With his deceptively deadly hench-cat, Moo-Cow, and a swarm of mercenary mantises, Peng turns to terrorism, espionage, and kidnapping — demanding Barnabas’s calculations in exchange for his daughter’s safety. Peng, meanwhile, is ensnared in his own web. He’s promised the stolen files to Beezle, the sardonic ruler of the Underworld and occasional restaurateur. If he fails to deliver, he will forfeit his own life.

Part fable, part fever dream, Barnabas follows a father’s descent into twisted worlds of mystery, myth, and machine — and his struggle to escape the web he’s spun before it consumes him.

Dining Al Fresco

 

Present Day…

Bits of chitin hit him in the face. Organic shrapnel ejected from a suicide bomber’s chest plate. He wiped it away. It was waxy to the touch. After detonation, it had traveled along on the explosion’s shock wave. Then the sonic boom hit. It deafened the crowd. Bursting bells rang out. The internal tuner in his head leaned toward an arpeggiated C-sharp minor. The resounding, opening bass octaves of Rachmaninoff’s Prelude Op. 3 No. 2.

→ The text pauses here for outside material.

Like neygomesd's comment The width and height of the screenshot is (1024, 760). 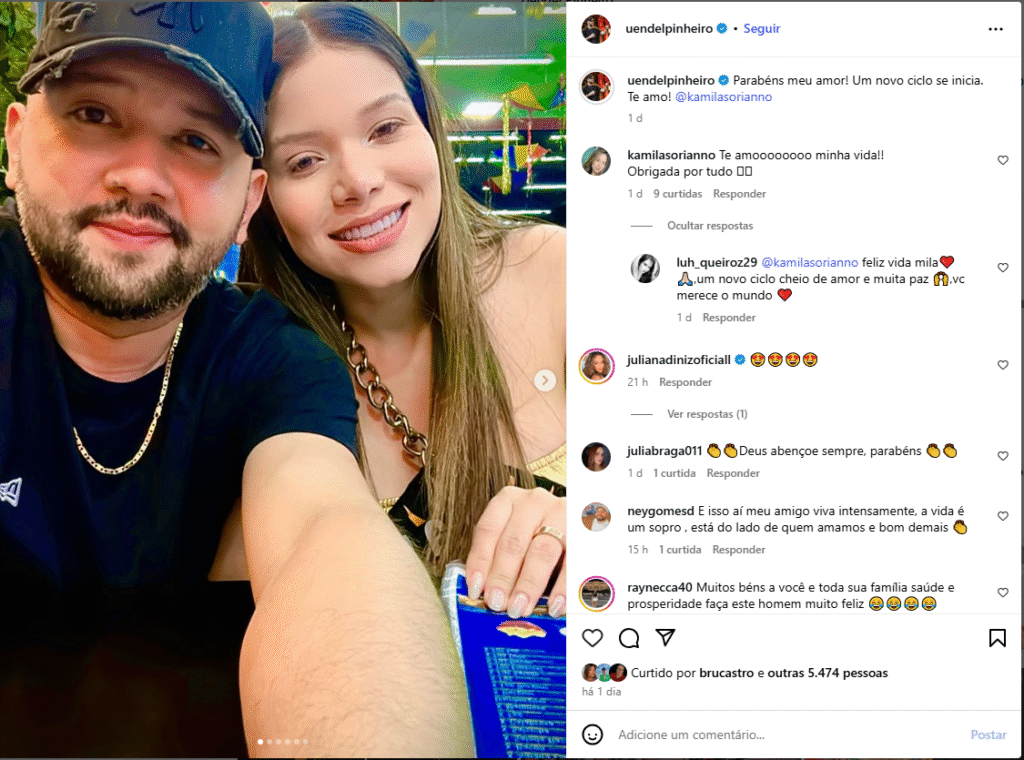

Then came the heavier things. Thrust upward from the initial blast, past their vertices, now hurtling down the right side of parabolic arcs. Onto the bistro table rained rubble – a hunk of fractured cobblestone, the splintered end of a wooden beam, stones, pebbles, and dirt.

 

They sat at their table on the outdoor patio, the three of them – Barnabas, Ruth, and Ophelia – each still holding their utensils, forelegs raised in crosses to protect their faces.

 

Barnabas looked at Ruth, limbs frozen. His brain took a moment to process what was happening. With cognition, it directed his heart to furiously pump hemolymph to his appendages. Respiration in overdrive. “Deliver more oxygen, regain motor function,” his ganglion told his body. His foreleg thawed then loosened. He pawed at the side of his pedipalps where the debris had struck him. He was cut badly. Pale blue liquid flowed down his side and dripped onto the floor from the pit of his elbow. He gripped the table, then stood up, wobbling on his claws.

 

It looked like it was going to rain all day. For that, most patrons mistook the initial blast for thunderstrike. But then there was a second thunderous boom, stronger than the first. It blindsided them just the same. This was no faceless act of mother nature. This was a nefarious act, one by wicked individuals.  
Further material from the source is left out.